# Forum Argomenti di discussione UNICO/730 dichiarazione dei redditi  Enasarco agenti

## marcoscano

Ciao a tutti Vi pongo il seguente quesito: 
- quale criterio seguite per la deducibilità dei contributi ENASARCO? Essendo contributi previdenziali il criterio da seguire è quello di cassa ma non provvedendo personalmente al versamento non capisco quale sia il momento da prendere in considerazione. La casa mandante deve effettuare obbligatoriamente i pagamenti per trimestre di riferimento per cui capita che l'agente riceva una certificazione con contributi enasarco versati su fatture emesse dall'agente ma non ancora incassate. Per cui quale criterio seguire? Ciò che risulta dalla certificazione oppure si effettua il ricalcolo della quota enasarco trattenuta all'incasso della fattura?

----------


## danilo sciuto

> Ciao a tutti Vi pongo il seguente quesito: 
> - quale criterio seguite per la deducibilità dei contributi ENASARCO? Essendo contributi previdenziali il criterio da seguire è quello di cassa ma non provvedendo personalmente al versamento non capisco quale sia il momento da prendere in considerazione. La casa mandante deve effettuare obbligatoriamente i pagamenti per trimestre di riferimento per cui capita che l'agente riceva una certificazione con contributi enasarco versati su fatture emesse dall'agente ma non ancora incassate. Per cui quale criterio seguire? Ciò che risulta dalla certificazione oppure si effettua il ricalcolo della quota enasarco trattenuta all'incasso della fattura?

  Sono deducibili quelle trattenute, in base al principio di cassa, appunto.

----------


## marcoscano

Quindi se ho una certificazione con l'ENASARCO versato dalla casa mandante ma dalla quale non ho incassato i miei compensi non posso dedurre i contributi enasarco? Scusa ma sto impazzendo. Ho trovato diversi pareri contrastanti. C'è chi sostiene che potrei dedurli perchè comunque il principio di cassa è rispettato nel momento in cui la ditta mandante li ha versati per conto mio.

----------


## danilo sciuto

> Quindi se ho una certificazione con l'ENASARCO versato dalla casa mandante ma dalla quale non ho incassato i miei compensi non posso dedurre i contributi enasarco? Scusa ma sto impazzendo. Ho trovato diversi pareri contrastanti. C'è chi sostiene che potrei dedurli perchè comunque il principio di cassa è rispettato nel momento in cui la ditta mandante li ha versati per conto mio.

  Il principio di cassa è rispettato nel momento in cui la ditta mandante li ha TRATTENUTI.

----------


## marcoscano

Ok per cui la certificazione della casa mandante con la quale si certificano gli importi versati ma non recuperati dalla fattura dell'agente a questo punto è irrilevante. Comunque è assurdo che nemmeno all'AdE sappiano dare una risposta univoca. In Italia va tutto interpretato ma non si sa mai se si azzecca. Ti ringrazio per la cortese disponibilità.

> [Voci fornite]
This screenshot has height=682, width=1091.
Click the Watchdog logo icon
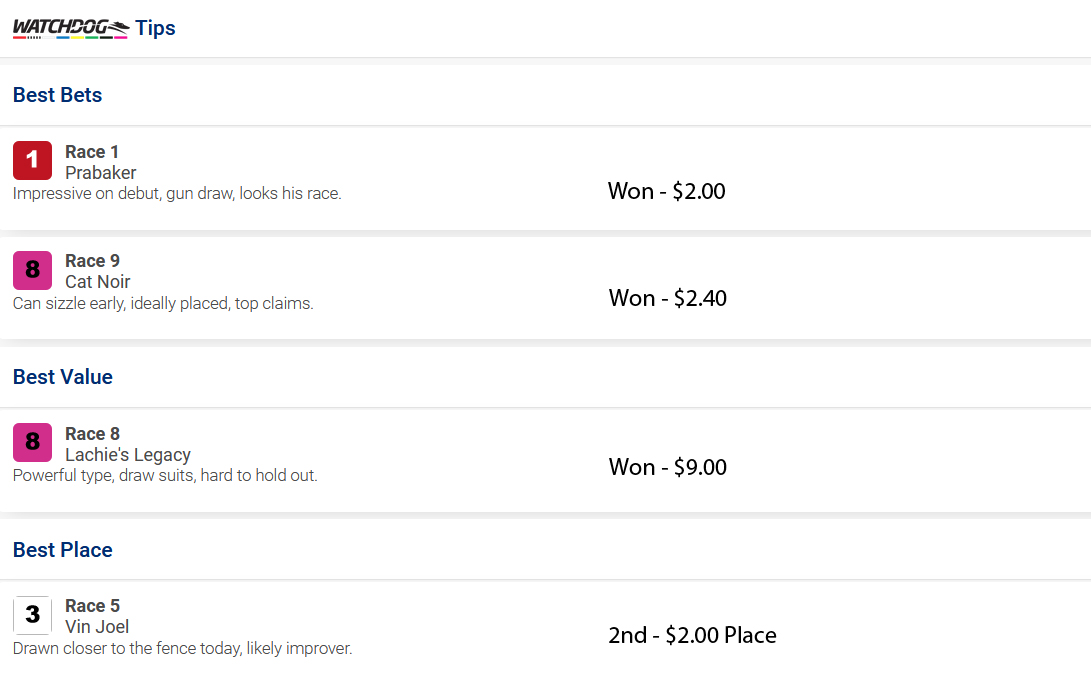[x=71, y=28]
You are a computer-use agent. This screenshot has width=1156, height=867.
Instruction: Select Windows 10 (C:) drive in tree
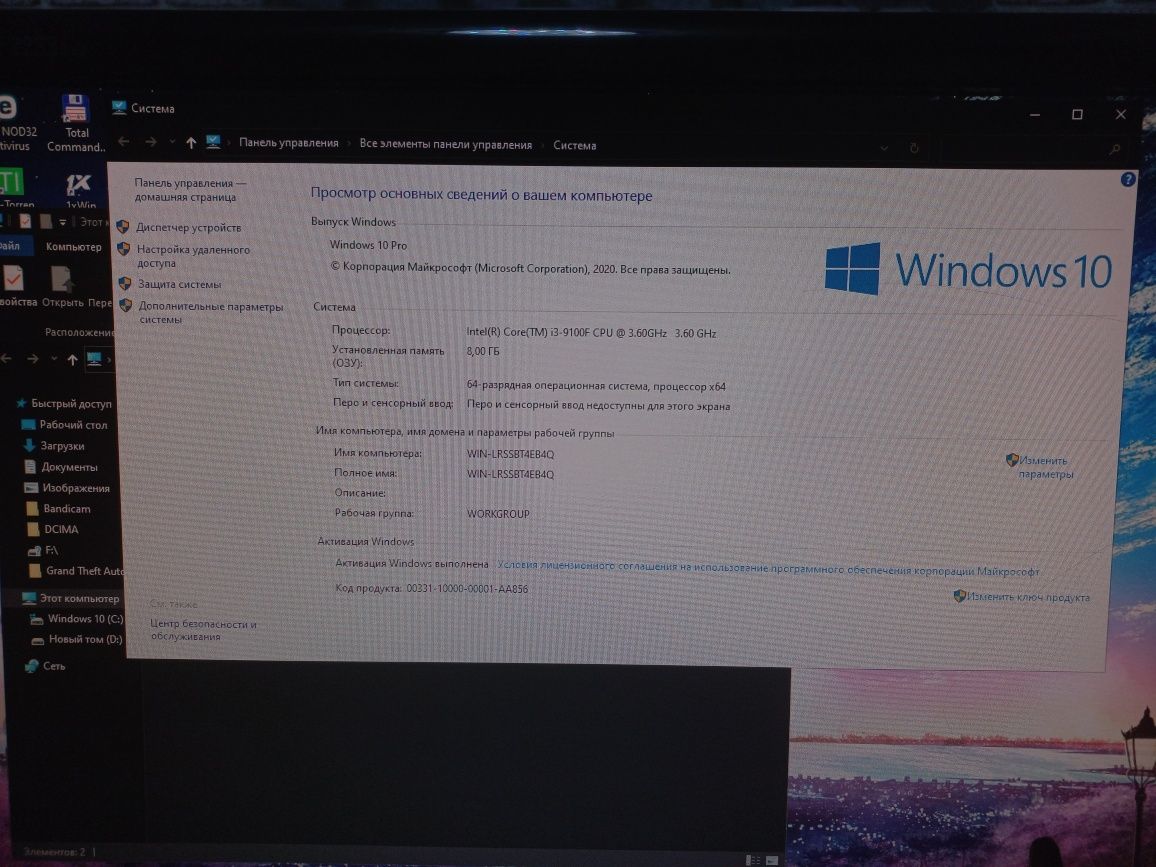pyautogui.click(x=85, y=619)
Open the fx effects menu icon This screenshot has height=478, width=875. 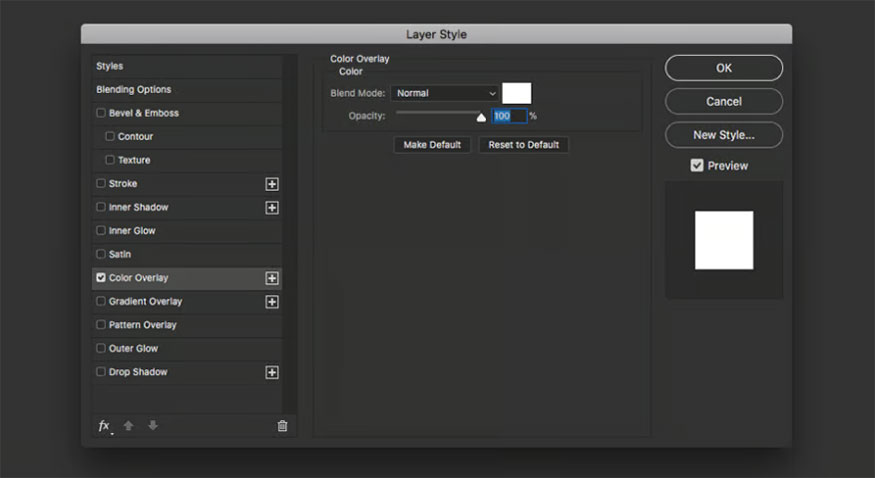[104, 426]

> [Compito assegnato 1] Secondo la discussione sui contributi ENASARCO, in quale momento è rispettato il principio di cassa?
> [Compito assegnato 2] Riassumi in due frasi la discussione sui contributi ENASARCO.
> [Compito assegnato 3] Elenca tutte le frasi distinte che terminano con un punto interrogativo nella discussione sui contributi ENASARCO.
Le voci non hanno alcun ruolo in questo lavoro.

> [Risultato 1] Nel momento in cui la ditta mandante ha trattenuto i contributi.

> [Risultato 2] Nel forum si chiede quale criterio seguire per la deducibilità dei contributi ENASARCO, dato che la casa mandante li versa per trimestre anche su fatture dell'agente non ancora incassate. La risposta è che, in base al principio di cassa, sono deducibili i contributi trattenuti e che il principio è rispettato quando la ditta mandante li ha trattenuti; chi ha posto il quesito ne conclude che la certificazione degli importi versati ma non recuperati dalla fattura è irrilevante.

> [Risultato 3]
- quale criterio seguite per la deducibilità dei contributi ENASARCO?
- Per cui quale criterio seguire?
- Ciò che risulta dalla certificazione oppure si effettua il ricalcolo della quota enasarco trattenuta all'incasso della fattura?
- Quindi se ho una certificazione con l'ENASARCO versato dalla casa mandante ma dalla quale non ho incassato i miei compensi non posso dedurre i contributi enasarco?